• [Task instructions] In the entries that follow, the lines from the one with "Select Pretty tab in Request panel" through the one with "The image size is (1112, 606)." are the ones to write out, exactly and with both ends included. Nothing else should appear.

• [Information provided]

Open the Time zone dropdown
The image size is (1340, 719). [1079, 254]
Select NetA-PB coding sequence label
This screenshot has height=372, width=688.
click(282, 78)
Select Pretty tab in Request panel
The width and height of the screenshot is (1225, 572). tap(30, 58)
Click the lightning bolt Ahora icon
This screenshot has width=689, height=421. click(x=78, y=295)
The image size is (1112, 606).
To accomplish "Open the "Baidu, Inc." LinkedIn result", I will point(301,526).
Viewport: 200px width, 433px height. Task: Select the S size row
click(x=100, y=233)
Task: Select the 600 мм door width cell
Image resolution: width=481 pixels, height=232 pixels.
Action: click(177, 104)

==

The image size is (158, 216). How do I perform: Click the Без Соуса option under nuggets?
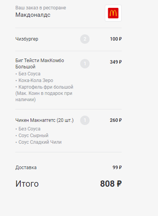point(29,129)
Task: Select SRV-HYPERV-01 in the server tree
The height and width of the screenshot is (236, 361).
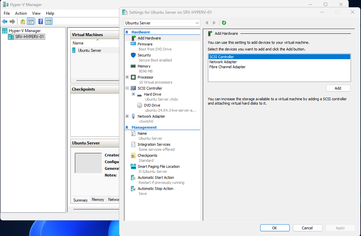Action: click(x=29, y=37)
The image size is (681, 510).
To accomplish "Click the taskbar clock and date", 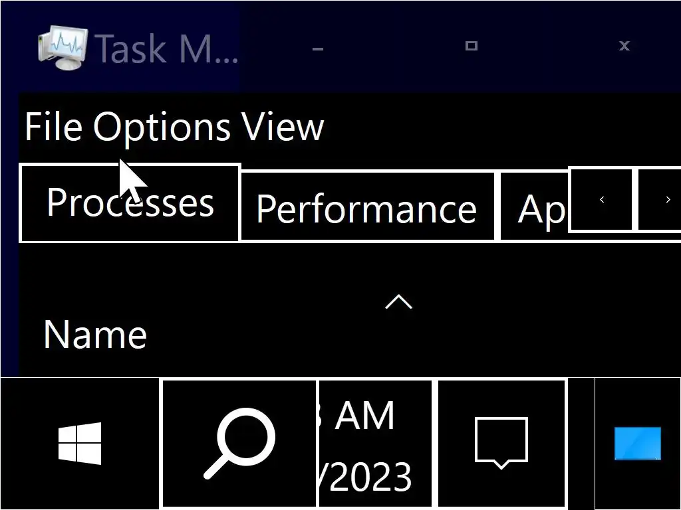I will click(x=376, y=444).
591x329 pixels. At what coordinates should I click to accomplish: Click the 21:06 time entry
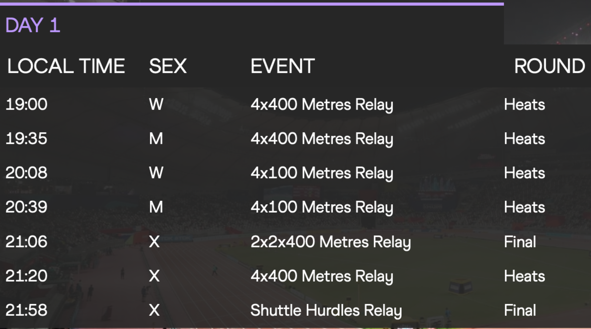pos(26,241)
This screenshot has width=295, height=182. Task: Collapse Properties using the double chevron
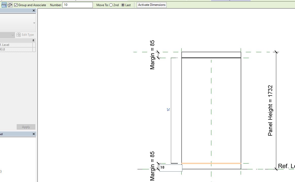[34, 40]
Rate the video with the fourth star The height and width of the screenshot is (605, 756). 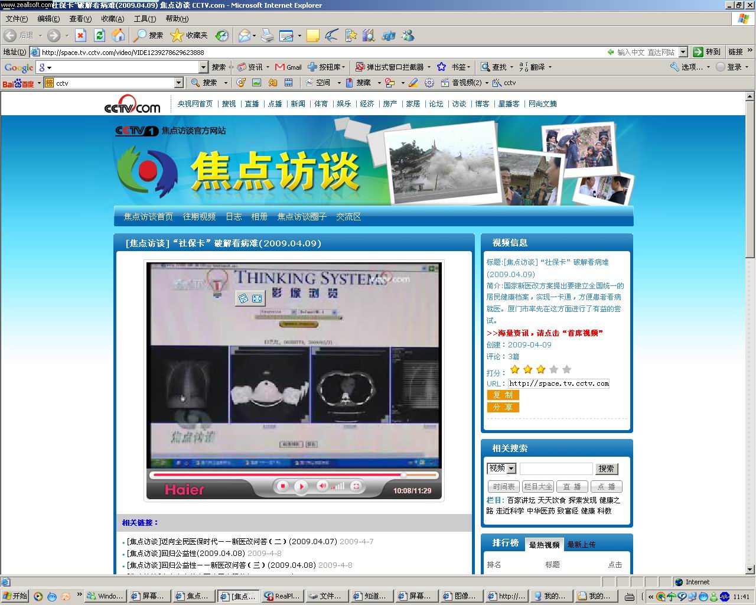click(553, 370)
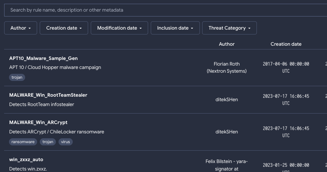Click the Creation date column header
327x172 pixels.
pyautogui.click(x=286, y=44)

• [Result of this exercise]
Select Pretty tab in Request panel
The width and height of the screenshot is (1225, 572). tap(30, 58)
Click the lightning bolt Ahora icon
This screenshot has width=689, height=421. click(x=78, y=295)
The image size is (1112, 606).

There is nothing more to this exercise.